Rewrite the lines starting with the line containing "The image size is (1920, 1080)." and going on through the line containing "coord(1292,98)", requests included, raising each click coordinate in the answers by 46.

Record excerpts:
-----

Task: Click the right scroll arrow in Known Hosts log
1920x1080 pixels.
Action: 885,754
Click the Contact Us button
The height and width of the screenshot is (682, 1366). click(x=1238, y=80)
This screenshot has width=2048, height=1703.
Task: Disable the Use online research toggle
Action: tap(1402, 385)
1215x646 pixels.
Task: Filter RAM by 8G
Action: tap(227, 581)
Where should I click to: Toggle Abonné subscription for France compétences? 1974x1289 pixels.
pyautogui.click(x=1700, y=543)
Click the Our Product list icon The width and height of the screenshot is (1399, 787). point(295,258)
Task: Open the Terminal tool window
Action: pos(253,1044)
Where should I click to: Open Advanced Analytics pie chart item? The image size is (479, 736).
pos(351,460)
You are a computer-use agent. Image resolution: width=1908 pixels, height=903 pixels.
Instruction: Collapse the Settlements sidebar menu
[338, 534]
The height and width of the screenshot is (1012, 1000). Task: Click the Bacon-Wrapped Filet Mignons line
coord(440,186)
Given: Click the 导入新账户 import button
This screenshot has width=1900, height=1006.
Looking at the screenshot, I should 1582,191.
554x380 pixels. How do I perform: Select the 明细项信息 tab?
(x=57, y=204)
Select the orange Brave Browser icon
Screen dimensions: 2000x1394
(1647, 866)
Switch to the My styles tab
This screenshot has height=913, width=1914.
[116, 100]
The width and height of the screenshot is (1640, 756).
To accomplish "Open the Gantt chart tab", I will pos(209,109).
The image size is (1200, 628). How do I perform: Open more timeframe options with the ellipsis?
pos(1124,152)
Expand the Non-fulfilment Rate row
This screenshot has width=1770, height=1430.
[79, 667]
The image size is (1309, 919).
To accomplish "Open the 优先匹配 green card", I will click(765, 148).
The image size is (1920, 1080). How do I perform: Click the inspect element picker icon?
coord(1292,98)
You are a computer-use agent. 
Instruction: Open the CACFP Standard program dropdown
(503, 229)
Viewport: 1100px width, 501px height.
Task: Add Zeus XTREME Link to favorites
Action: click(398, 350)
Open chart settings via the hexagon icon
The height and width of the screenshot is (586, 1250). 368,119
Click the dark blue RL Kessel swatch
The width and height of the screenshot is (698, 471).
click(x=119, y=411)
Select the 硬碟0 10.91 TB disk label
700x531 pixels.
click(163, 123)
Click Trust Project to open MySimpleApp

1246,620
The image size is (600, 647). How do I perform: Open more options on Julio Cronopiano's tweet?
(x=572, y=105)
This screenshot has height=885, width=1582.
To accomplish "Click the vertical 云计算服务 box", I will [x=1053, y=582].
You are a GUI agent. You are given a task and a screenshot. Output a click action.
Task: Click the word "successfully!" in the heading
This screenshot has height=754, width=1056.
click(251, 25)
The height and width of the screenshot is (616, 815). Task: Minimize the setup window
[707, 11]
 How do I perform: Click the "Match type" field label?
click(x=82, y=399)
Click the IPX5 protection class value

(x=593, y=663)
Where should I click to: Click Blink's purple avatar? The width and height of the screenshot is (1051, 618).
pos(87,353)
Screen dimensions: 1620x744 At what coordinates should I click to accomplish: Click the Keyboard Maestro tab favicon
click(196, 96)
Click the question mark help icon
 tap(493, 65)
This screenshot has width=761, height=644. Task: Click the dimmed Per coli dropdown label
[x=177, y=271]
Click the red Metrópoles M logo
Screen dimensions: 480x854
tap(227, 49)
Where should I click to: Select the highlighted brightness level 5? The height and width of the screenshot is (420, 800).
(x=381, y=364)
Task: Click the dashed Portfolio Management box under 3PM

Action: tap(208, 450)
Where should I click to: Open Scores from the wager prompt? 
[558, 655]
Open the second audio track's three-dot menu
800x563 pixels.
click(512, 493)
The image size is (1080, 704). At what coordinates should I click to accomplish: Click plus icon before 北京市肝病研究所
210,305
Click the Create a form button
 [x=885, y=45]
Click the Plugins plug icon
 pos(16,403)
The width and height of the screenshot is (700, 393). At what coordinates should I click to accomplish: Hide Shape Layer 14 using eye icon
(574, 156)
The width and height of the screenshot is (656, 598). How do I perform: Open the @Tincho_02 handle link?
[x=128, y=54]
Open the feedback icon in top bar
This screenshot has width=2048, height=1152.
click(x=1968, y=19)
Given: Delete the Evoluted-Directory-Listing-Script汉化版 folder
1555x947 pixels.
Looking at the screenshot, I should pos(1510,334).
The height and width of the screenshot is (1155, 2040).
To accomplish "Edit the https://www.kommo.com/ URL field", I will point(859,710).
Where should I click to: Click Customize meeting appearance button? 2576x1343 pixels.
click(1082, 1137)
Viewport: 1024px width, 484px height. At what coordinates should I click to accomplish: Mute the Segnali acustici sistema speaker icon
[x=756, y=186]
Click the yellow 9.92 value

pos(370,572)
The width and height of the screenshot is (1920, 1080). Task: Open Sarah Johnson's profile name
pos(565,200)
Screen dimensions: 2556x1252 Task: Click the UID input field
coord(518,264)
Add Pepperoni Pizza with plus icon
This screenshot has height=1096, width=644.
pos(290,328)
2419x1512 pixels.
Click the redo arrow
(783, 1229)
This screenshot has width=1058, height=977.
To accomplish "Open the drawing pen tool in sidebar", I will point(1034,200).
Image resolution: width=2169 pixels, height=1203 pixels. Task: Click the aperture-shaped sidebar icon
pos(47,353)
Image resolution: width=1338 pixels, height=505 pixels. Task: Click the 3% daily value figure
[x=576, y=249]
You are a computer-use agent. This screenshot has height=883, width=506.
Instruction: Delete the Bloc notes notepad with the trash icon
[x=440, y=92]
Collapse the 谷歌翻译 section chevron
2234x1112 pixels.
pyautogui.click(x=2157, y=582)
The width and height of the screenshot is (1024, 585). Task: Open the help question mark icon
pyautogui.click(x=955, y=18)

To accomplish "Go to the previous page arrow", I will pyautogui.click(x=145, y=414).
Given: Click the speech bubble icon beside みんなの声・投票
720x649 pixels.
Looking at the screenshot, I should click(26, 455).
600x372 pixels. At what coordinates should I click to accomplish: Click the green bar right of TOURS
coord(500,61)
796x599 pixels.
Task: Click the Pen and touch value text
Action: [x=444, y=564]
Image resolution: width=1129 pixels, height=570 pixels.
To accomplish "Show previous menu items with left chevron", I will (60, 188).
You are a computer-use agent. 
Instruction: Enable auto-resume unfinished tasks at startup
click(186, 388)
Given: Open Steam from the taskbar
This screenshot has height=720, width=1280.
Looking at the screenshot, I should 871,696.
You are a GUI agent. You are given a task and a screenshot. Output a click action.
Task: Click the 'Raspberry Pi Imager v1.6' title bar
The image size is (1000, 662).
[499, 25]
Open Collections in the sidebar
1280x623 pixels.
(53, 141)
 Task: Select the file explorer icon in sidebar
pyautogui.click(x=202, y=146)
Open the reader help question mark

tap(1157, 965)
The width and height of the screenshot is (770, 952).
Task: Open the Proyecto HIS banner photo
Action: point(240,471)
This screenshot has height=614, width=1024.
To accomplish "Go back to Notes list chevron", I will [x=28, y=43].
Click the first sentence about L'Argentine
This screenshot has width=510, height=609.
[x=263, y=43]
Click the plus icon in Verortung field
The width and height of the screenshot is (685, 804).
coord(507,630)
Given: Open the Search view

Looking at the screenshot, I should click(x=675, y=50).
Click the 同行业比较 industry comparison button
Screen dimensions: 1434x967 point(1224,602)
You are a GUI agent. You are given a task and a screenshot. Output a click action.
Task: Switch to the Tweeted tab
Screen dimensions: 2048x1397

-----

Answer to this task:
The image size is (1920, 1080). How do I perform: Click the inspect element picker icon?
coord(1338,144)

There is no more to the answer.